Text block:
--- START ---
The meaning of Public Relations has undergone considerable change. While most associate PR with press releases and crisis management, in reality, it goes way beyond.
Today, a public relations firm caters to a reimagination of events, collaborative pursuit with influencers and tackling fake news and misinformation. So what is PR, then? Public relations involve the actions that a business or brand takes to create and shape the perceptions of its brand.
Difference between Public Relations, Social Media Marketing and Influencer Marketing
At the outset, the definition of PR sounds very similar to that of social media marketing and influencer marketing. Although related, the three differ on various grounds.
So, what does it involve?
The primary function of a public relations firm or department is to communicate news and story angles to garner earned media. With that said, the PR outline works around storytelling.
Say you are launching a new upscale clothing store. The PR team sends influencers or bloggers an invitation about the store opening. The expectation is to get a writeup, posts or pictures on the influencers’ Instagram feeds. The point here is that the arrangement is non-obligatory. There is no mandate for the influencers to write about the clothing store. The move helps garner organic reach and following.
What is influencer marketing?
Influencer marketing engages with and promotes a business and brand to influencers. It is a paid transaction as the influencer receives something in exchange for their contribution. Using the clothing store example above, the person in charge of influencer marketing reaches out to them and offers an opportunity to promote the store launch. The influencers then can agree to post, say, four Instagram images and write one 500-word review. Nonetheless, influencer marketing can be used as a PR strategy, as will be seen ahead.
--- END ---
What you will do:
Carry on the public relations article from its last sentence. The rows after this point are separate from the public relations article.

Data records:
--- START ---
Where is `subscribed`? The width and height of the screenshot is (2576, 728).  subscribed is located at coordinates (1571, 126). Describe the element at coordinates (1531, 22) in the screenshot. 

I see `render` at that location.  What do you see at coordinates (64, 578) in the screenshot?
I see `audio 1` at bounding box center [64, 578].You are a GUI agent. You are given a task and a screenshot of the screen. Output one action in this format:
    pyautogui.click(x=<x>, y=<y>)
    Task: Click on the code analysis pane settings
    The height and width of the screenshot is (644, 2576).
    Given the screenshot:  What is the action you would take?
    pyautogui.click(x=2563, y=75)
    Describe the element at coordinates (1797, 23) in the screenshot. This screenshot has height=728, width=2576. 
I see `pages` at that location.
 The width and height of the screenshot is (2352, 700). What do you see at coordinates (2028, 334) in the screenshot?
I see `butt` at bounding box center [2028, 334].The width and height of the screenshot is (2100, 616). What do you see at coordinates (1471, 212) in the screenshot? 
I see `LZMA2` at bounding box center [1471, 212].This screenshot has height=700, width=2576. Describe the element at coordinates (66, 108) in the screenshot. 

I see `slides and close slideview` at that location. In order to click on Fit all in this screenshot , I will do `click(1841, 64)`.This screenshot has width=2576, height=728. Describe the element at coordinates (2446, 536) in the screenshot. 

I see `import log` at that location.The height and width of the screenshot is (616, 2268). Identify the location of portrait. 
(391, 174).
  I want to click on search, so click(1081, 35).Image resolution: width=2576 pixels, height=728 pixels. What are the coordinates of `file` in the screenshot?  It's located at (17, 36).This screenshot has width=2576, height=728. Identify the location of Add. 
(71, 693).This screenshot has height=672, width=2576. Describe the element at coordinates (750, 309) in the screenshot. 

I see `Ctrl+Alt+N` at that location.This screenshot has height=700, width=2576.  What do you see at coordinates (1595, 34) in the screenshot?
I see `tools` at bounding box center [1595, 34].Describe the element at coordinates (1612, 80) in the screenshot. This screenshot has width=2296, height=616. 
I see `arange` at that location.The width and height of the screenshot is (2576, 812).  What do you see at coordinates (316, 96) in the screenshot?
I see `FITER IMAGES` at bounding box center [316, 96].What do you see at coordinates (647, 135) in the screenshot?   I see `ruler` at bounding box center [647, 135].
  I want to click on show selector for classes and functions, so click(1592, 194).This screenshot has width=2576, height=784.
--- END ---
Answer below:
What about social media marketing?
Social media can have its goals or can be a subset under marketing. Better yet, a tactic or channel. The objective is to post content on social media platforms to engage with followers and the community. The difference is that social media posts need to be active and consistent.
Real-life Examples of PR campaigns
1. Media Relations – The changeup from KFC to FCK
The purpose of the campaign was crisis management. It all started with KFC, the fast-food brand, terminating its relationship with Bidvest Logistics and going with Quick Service Logistics and DHL. This change led to a supply chain fiasco, and KFC ended up shutting down hundreds of its stores across the UK. The losses were substantial and amounted to £1 million in revenues daily.
Thanks to its PR campaign that enabled KFC to get out of the water. The PR team allied with humour and wit. The campaign involved wordplay, wherein the acronym changed from KFC to FCK. Not only did this flip the narrative, but it also gave considerable praise to the brand – over 700 articles spoke about this campaign. More so, the wordplay garnered positive sentiment. The case study also got featured among the Newsworks award winners in 2018.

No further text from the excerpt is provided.